» **ENTRIES SHOWN**
"""
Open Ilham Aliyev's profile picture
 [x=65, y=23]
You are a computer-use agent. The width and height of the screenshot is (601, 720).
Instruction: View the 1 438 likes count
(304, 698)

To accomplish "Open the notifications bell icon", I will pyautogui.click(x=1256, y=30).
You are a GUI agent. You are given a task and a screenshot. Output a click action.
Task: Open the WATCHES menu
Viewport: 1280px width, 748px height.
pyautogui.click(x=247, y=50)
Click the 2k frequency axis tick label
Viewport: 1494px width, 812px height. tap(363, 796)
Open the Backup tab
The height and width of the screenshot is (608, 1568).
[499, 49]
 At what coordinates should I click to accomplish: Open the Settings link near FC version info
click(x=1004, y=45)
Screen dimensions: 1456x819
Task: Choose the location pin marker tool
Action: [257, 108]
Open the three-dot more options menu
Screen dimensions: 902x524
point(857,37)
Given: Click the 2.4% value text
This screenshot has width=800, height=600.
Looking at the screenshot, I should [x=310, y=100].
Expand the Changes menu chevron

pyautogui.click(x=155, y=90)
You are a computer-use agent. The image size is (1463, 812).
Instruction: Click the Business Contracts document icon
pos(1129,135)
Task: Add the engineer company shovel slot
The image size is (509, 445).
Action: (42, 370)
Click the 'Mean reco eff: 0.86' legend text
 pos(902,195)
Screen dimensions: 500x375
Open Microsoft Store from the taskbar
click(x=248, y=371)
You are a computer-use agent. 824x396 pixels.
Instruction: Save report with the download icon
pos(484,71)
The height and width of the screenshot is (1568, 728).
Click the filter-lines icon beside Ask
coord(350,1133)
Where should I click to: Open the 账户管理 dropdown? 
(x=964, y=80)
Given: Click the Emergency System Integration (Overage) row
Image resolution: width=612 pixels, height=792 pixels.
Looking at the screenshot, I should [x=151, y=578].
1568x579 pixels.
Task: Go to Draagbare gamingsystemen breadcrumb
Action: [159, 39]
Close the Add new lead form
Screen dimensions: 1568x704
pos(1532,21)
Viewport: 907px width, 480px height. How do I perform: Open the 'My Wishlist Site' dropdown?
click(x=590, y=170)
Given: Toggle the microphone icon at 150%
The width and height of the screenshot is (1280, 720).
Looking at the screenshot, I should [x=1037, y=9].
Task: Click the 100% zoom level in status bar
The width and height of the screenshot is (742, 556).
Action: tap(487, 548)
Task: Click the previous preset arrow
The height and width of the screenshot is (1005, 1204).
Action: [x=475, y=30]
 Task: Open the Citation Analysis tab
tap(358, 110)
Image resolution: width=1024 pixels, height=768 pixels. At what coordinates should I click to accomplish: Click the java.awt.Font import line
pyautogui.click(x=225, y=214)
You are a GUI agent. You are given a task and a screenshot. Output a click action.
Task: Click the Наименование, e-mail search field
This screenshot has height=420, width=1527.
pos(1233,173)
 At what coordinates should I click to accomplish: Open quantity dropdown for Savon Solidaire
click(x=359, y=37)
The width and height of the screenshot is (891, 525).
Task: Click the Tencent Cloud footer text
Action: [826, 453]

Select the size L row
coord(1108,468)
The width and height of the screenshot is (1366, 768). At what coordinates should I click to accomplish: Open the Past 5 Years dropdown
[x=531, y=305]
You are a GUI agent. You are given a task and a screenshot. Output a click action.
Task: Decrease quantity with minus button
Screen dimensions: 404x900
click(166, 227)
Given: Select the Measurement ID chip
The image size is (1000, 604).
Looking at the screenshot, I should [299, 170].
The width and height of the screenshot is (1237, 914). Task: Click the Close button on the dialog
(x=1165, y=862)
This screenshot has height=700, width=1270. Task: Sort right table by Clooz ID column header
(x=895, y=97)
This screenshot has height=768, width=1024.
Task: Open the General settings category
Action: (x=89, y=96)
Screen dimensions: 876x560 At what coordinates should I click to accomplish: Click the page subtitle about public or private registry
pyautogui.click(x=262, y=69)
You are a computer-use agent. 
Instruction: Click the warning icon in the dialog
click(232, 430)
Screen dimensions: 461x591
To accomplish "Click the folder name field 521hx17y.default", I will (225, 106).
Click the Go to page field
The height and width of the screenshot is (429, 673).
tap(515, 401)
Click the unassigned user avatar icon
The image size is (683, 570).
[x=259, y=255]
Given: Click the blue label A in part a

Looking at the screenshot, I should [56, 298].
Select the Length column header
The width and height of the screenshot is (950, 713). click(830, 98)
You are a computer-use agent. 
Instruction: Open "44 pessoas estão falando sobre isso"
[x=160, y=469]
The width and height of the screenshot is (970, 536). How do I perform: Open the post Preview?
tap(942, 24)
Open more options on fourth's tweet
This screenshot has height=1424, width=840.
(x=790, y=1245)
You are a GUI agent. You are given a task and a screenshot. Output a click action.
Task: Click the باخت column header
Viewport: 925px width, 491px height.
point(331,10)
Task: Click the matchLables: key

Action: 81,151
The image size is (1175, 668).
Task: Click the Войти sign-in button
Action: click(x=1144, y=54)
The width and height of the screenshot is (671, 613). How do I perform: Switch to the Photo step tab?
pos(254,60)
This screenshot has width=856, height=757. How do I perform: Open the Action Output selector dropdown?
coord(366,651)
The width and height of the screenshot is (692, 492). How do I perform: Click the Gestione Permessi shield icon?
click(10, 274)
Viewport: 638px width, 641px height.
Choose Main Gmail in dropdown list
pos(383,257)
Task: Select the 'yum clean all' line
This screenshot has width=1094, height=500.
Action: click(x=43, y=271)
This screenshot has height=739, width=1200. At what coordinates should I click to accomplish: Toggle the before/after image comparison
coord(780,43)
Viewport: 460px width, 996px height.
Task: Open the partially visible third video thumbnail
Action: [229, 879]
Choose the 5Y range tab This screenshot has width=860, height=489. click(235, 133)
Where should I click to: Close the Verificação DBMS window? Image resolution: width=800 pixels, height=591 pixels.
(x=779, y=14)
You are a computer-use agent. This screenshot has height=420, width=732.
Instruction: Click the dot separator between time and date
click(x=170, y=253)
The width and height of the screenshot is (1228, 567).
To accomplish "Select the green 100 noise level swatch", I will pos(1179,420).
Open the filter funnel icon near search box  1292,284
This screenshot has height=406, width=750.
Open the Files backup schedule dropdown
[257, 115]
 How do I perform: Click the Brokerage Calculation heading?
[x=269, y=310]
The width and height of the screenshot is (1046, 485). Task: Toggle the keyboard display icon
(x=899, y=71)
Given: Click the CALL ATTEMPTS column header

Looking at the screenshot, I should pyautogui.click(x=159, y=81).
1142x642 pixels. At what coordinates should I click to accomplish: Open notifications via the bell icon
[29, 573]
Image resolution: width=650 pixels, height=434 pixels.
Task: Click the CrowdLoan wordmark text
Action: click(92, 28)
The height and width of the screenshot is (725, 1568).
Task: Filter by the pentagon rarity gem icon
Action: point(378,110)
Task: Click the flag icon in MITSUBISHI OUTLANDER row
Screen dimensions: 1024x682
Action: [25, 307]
"""
» **EXERCISE**
Reproduce each line above exactly.

» **EXERCISE SOLUTION**
Open Ilham Aliyev's profile picture
 [x=65, y=23]
You are a computer-use agent. The width and height of the screenshot is (601, 720).
Instruction: View the 1 438 likes count
(304, 698)

To accomplish "Open the notifications bell icon", I will pyautogui.click(x=1256, y=30).
You are a GUI agent. You are given a task and a screenshot. Output a click action.
Task: Open the WATCHES menu
Viewport: 1280px width, 748px height.
pyautogui.click(x=247, y=50)
Click the 2k frequency axis tick label
Viewport: 1494px width, 812px height. tap(363, 796)
Open the Backup tab
The height and width of the screenshot is (608, 1568).
[499, 49]
 At what coordinates should I click to accomplish: Open the Settings link near FC version info
click(x=1004, y=45)
Screen dimensions: 1456x819
Task: Choose the location pin marker tool
Action: [257, 108]
Open the three-dot more options menu
Screen dimensions: 902x524
point(857,37)
Given: Click the 2.4% value text
This screenshot has width=800, height=600.
Looking at the screenshot, I should [x=310, y=100].
Expand the Changes menu chevron

pyautogui.click(x=155, y=90)
You are a computer-use agent. The image size is (1463, 812).
Instruction: Click the Business Contracts document icon
pos(1129,135)
Task: Add the engineer company shovel slot
The image size is (509, 445).
Action: (42, 370)
Click the 'Mean reco eff: 0.86' legend text
 pos(902,195)
Screen dimensions: 500x375
Open Microsoft Store from the taskbar
click(x=248, y=371)
You are a computer-use agent. 824x396 pixels.
Instruction: Save report with the download icon
pos(484,71)
The height and width of the screenshot is (1568, 728).
Click the filter-lines icon beside Ask
coord(350,1133)
Where should I click to: Open the 账户管理 dropdown? 
(x=964, y=80)
Given: Click the Emergency System Integration (Overage) row
Image resolution: width=612 pixels, height=792 pixels.
Looking at the screenshot, I should [x=151, y=578].
1568x579 pixels.
Task: Go to Draagbare gamingsystemen breadcrumb
Action: [159, 39]
Close the Add new lead form
Screen dimensions: 1568x704
pos(1532,21)
Viewport: 907px width, 480px height. How do I perform: Open the 'My Wishlist Site' dropdown?
click(x=590, y=170)
Given: Toggle the microphone icon at 150%
The width and height of the screenshot is (1280, 720).
Looking at the screenshot, I should [x=1037, y=9].
Task: Click the 100% zoom level in status bar
The width and height of the screenshot is (742, 556).
Action: tap(487, 548)
Task: Click the previous preset arrow
The height and width of the screenshot is (1005, 1204).
Action: [x=475, y=30]
 Task: Open the Citation Analysis tab
tap(358, 110)
Image resolution: width=1024 pixels, height=768 pixels. At what coordinates should I click to accomplish: Click the java.awt.Font import line
pyautogui.click(x=225, y=214)
You are a GUI agent. You are given a task and a screenshot. Output a click action.
Task: Click the Наименование, e-mail search field
This screenshot has height=420, width=1527.
pos(1233,173)
 At what coordinates should I click to accomplish: Open quantity dropdown for Savon Solidaire
click(x=359, y=37)
The width and height of the screenshot is (891, 525).
Task: Click the Tencent Cloud footer text
Action: [826, 453]

Select the size L row
coord(1108,468)
The width and height of the screenshot is (1366, 768). At what coordinates should I click to accomplish: Open the Past 5 Years dropdown
[x=531, y=305]
You are a GUI agent. You are given a task and a screenshot. Output a click action.
Task: Decrease quantity with minus button
Screen dimensions: 404x900
click(166, 227)
Given: Select the Measurement ID chip
The image size is (1000, 604).
Looking at the screenshot, I should [299, 170].
The width and height of the screenshot is (1237, 914). Task: Click the Close button on the dialog
(x=1165, y=862)
This screenshot has height=700, width=1270. Task: Sort right table by Clooz ID column header
(x=895, y=97)
This screenshot has height=768, width=1024.
Task: Open the General settings category
Action: (x=89, y=96)
Screen dimensions: 876x560 At what coordinates should I click to accomplish: Click the page subtitle about public or private registry
pyautogui.click(x=262, y=69)
You are a computer-use agent. 
Instruction: Click the warning icon in the dialog
click(232, 430)
Screen dimensions: 461x591
To accomplish "Click the folder name field 521hx17y.default", I will (225, 106).
Click the Go to page field
The height and width of the screenshot is (429, 673).
tap(515, 401)
Click the unassigned user avatar icon
The image size is (683, 570).
[x=259, y=255]
Given: Click the blue label A in part a

Looking at the screenshot, I should [56, 298].
Select the Length column header
The width and height of the screenshot is (950, 713). click(830, 98)
You are a computer-use agent. 
Instruction: Open "44 pessoas estão falando sobre isso"
[x=160, y=469]
The width and height of the screenshot is (970, 536). How do I perform: Open the post Preview?
tap(942, 24)
Open more options on fourth's tweet
This screenshot has height=1424, width=840.
(x=790, y=1245)
You are a GUI agent. You are given a task and a screenshot. Output a click action.
Task: Click the باخت column header
Viewport: 925px width, 491px height.
point(331,10)
Task: Click the matchLables: key

Action: 81,151
The image size is (1175, 668).
Task: Click the Войти sign-in button
Action: click(x=1144, y=54)
The width and height of the screenshot is (671, 613). How do I perform: Switch to the Photo step tab?
pos(254,60)
This screenshot has width=856, height=757. How do I perform: Open the Action Output selector dropdown?
coord(366,651)
The width and height of the screenshot is (692, 492). How do I perform: Click the Gestione Permessi shield icon?
click(10, 274)
Viewport: 638px width, 641px height.
Choose Main Gmail in dropdown list
pos(383,257)
Task: Select the 'yum clean all' line
This screenshot has width=1094, height=500.
Action: click(x=43, y=271)
This screenshot has height=739, width=1200. At what coordinates should I click to accomplish: Toggle the before/after image comparison
coord(780,43)
Viewport: 460px width, 996px height.
Task: Open the partially visible third video thumbnail
Action: [229, 879]
Choose the 5Y range tab This screenshot has width=860, height=489. click(235, 133)
Where should I click to: Close the Verificação DBMS window? Image resolution: width=800 pixels, height=591 pixels.
(x=779, y=14)
You are a computer-use agent. This screenshot has height=420, width=732.
Instruction: Click the dot separator between time and date
click(x=170, y=253)
The width and height of the screenshot is (1228, 567).
To accomplish "Select the green 100 noise level swatch", I will pos(1179,420).
Open the filter funnel icon near search box  1292,284
This screenshot has height=406, width=750.
Open the Files backup schedule dropdown
[257, 115]
 How do I perform: Click the Brokerage Calculation heading?
[x=269, y=310]
The width and height of the screenshot is (1046, 485). Task: Toggle the keyboard display icon
(x=899, y=71)
Given: Click the CALL ATTEMPTS column header

Looking at the screenshot, I should pyautogui.click(x=159, y=81).
1142x642 pixels. At what coordinates should I click to accomplish: Open notifications via the bell icon
[29, 573]
Image resolution: width=650 pixels, height=434 pixels.
Task: Click the CrowdLoan wordmark text
Action: click(92, 28)
The height and width of the screenshot is (725, 1568).
Task: Filter by the pentagon rarity gem icon
Action: point(378,110)
Task: Click the flag icon in MITSUBISHI OUTLANDER row
Screen dimensions: 1024x682
Action: [25, 307]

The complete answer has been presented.